Importantly, a right of light cannot exist over bare land. As such there is, for example, no right to light into your garden. There must be a building and there must be windows or other apertures through which the light passes.
Rights of light also do not exist to preserve uninterrupted views or to prevent a property from being overlooked.
Rights of light can be granted expressly, usually in a transfer or conveyance where someone sells part of a larger plot or in an independent deed. They can also be acquired over time by long continuous use, a principle known as prescription. Continuity can be broken, not only be physical obstruction to natural light, but also by the service of a Light Obstruction Notice. An interruption of 12 months or more will often prevent the acquisition of a prescriptive right to light.
How extensive is a right of light?
A right of light entitles the benefitting landowner to enjoy only such natural light as is required to enable the room through which the light enters to be used for its ‘ordinary purpose.’

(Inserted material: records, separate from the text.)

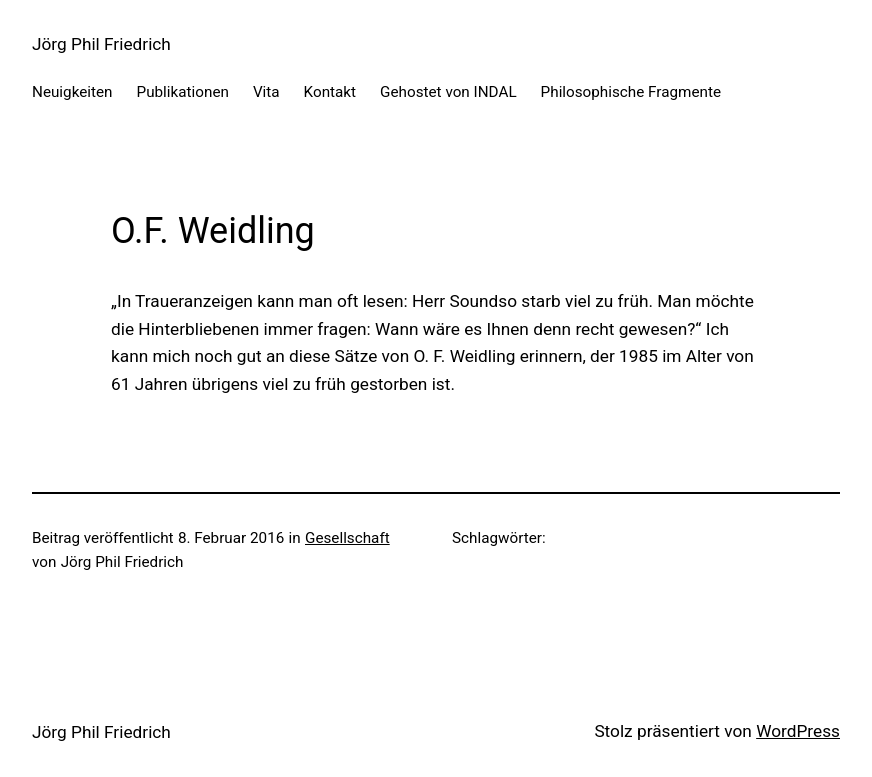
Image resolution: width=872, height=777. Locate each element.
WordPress (798, 731)
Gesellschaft (347, 538)
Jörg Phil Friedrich (101, 44)
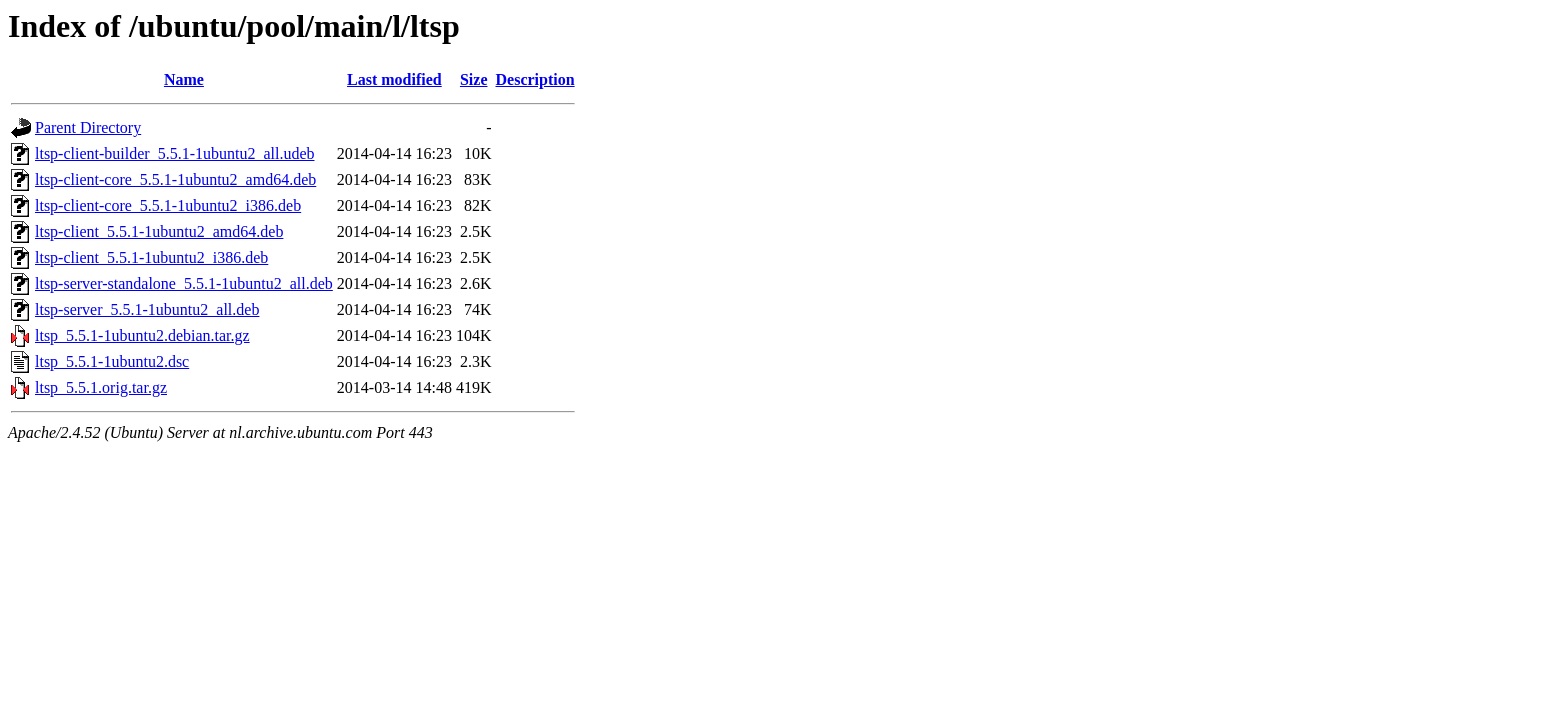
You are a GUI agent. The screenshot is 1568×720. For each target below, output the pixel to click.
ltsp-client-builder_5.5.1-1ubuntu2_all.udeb (175, 153)
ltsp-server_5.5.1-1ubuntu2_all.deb (147, 309)
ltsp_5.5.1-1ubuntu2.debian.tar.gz (142, 335)
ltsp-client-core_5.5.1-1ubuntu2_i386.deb (168, 205)
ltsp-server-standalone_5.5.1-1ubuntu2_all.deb (184, 283)
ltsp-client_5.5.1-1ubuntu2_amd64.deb (159, 231)
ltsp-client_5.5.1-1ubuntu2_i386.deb (151, 257)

This means that different rooms and spaces which are used for different things are entitled to receive different levels of natural light. For example, a storage room does not require as much light as a living space. To complicate matters, potential future uses can be taken into account.
The actual or anticipated reduction in a natural light entering a room can be measured scientifically by specialist right to light surveyors. There are complex arguments as to what level of natural light (or reduction in light) is considered acceptable, but it is frequently argued that at least 50% of the room must remain adequately lit for an infringement to be actionable.

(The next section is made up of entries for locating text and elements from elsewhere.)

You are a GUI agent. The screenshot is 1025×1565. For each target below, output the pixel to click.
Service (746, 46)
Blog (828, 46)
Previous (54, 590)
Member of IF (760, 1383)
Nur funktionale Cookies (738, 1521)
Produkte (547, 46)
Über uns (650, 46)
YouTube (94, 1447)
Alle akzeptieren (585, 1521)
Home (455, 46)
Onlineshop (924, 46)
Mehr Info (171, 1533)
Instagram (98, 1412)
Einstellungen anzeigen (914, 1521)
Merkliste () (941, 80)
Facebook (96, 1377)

Obstruction of rights of light
Commonly, rights of light will be threatened or interfered with by the development of neighbouring land, or the erection of some form of obstruction.
Whether an obstruction of the light constitutes a legally actionable interference is dependent upon the amount of light which the room is entitled to receive in the first place and how much that light has been reduced by the presence of the obstruction (or will be, if the obstruction is proposed). It is possible for the light to be reduced without it constituting an actionable loss of light.

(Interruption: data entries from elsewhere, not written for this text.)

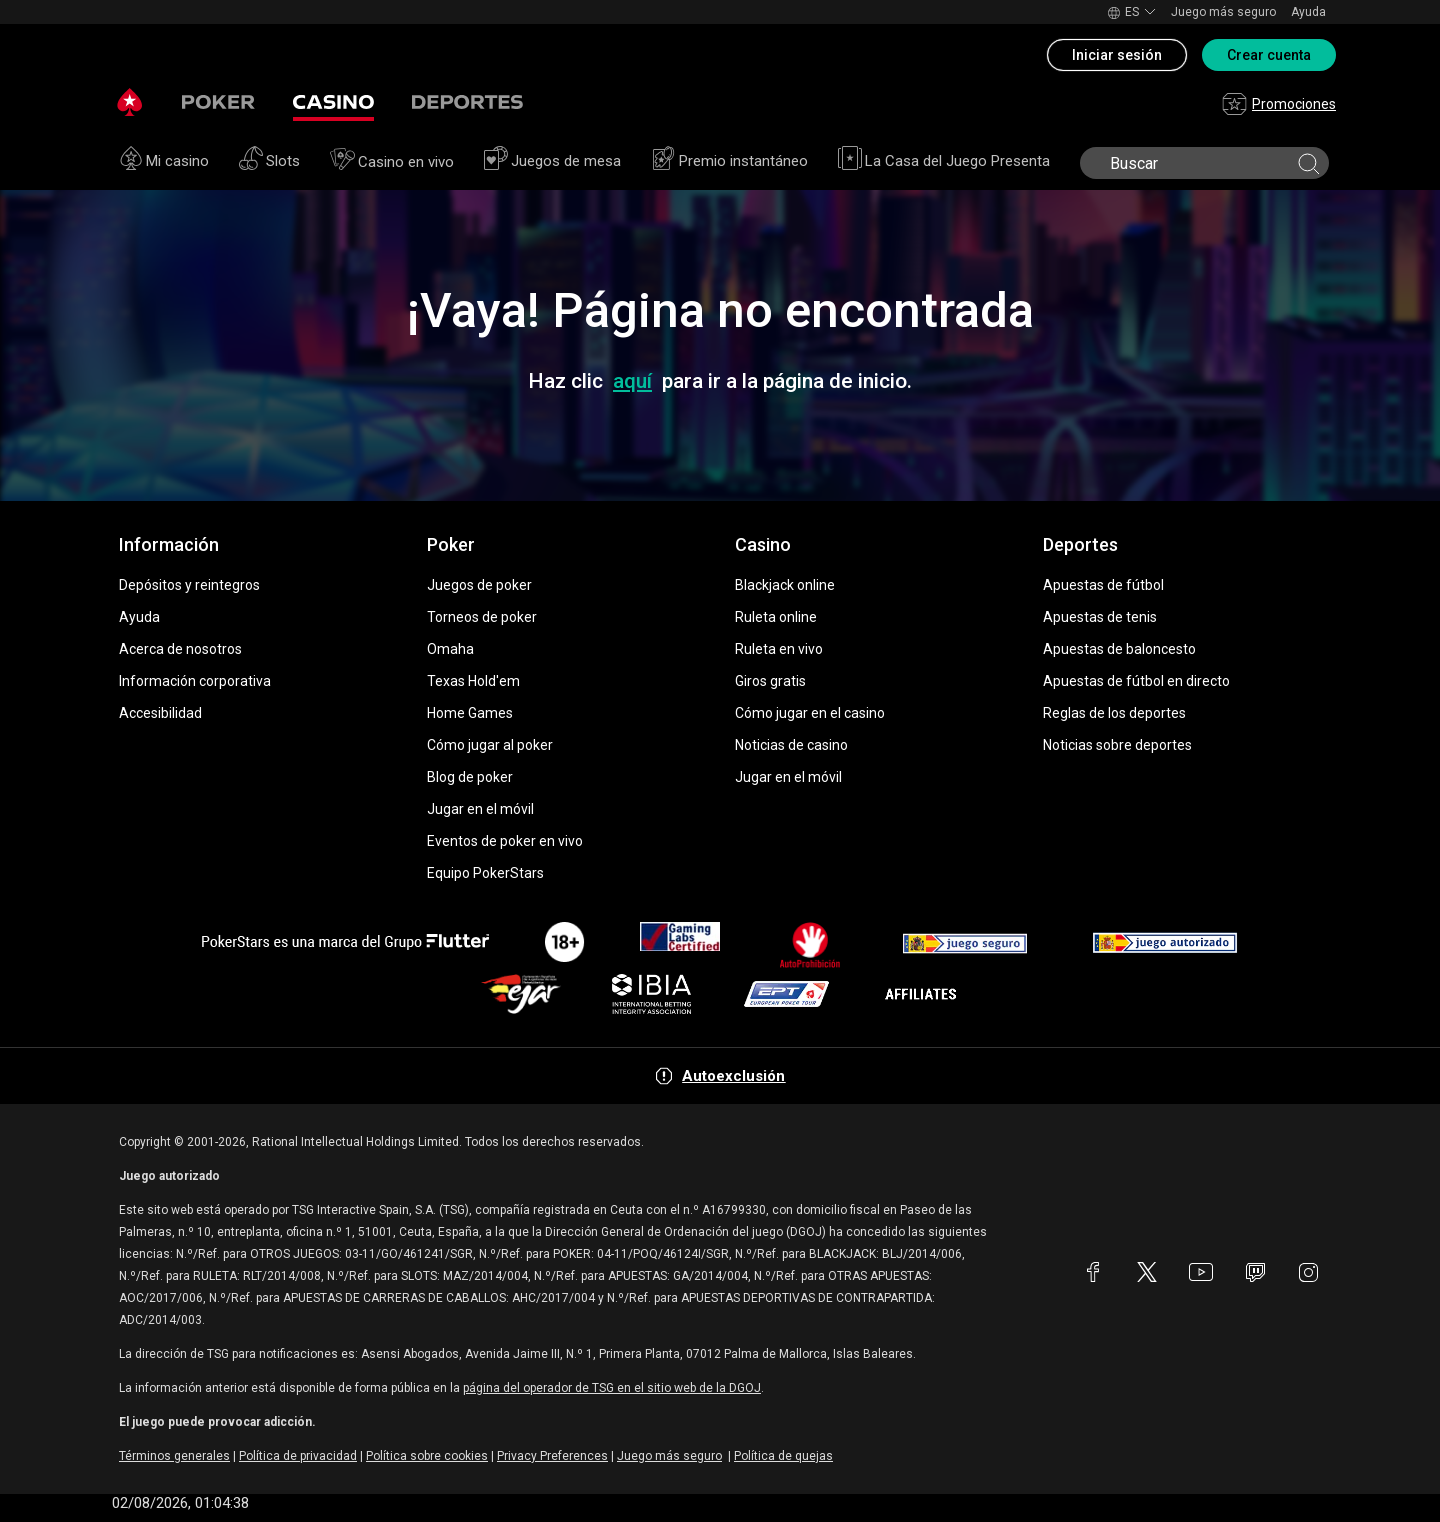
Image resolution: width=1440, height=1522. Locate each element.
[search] (1202, 163)
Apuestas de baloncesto (1119, 649)
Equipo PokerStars (485, 873)
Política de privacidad (298, 1456)
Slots (269, 161)
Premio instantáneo (729, 161)
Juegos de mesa (552, 161)
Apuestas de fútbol (1103, 585)
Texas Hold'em (473, 681)
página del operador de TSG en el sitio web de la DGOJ (612, 1388)
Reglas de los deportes (1114, 713)
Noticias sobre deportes (1117, 745)
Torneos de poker (482, 617)
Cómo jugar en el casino (810, 713)
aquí (632, 381)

To be actionable, the loss of light must amount to a ‘nuisance.’ This means proving that the reasonable enjoyment of the room/space has been substantially interfered with and is substantially less comfortable than before. This involves assessing how much light was originally enjoyed and the net reduction of light as a result of the obstruction. Expert evidence from a specialist right of light surveyor guided by a solicitor is essential to determine this.
What action can be taken?
An actionable infringement with a right of light entitles the benefitting landowner to seek an injunction compelling the removal of, or prohibiting construction of the obstruction, or the payment of damages in lieu. Often, compensation is negotiated. Compensation payments can be substantial, particularly if a major development is affected and an injunction is obtained or likely to be obtained.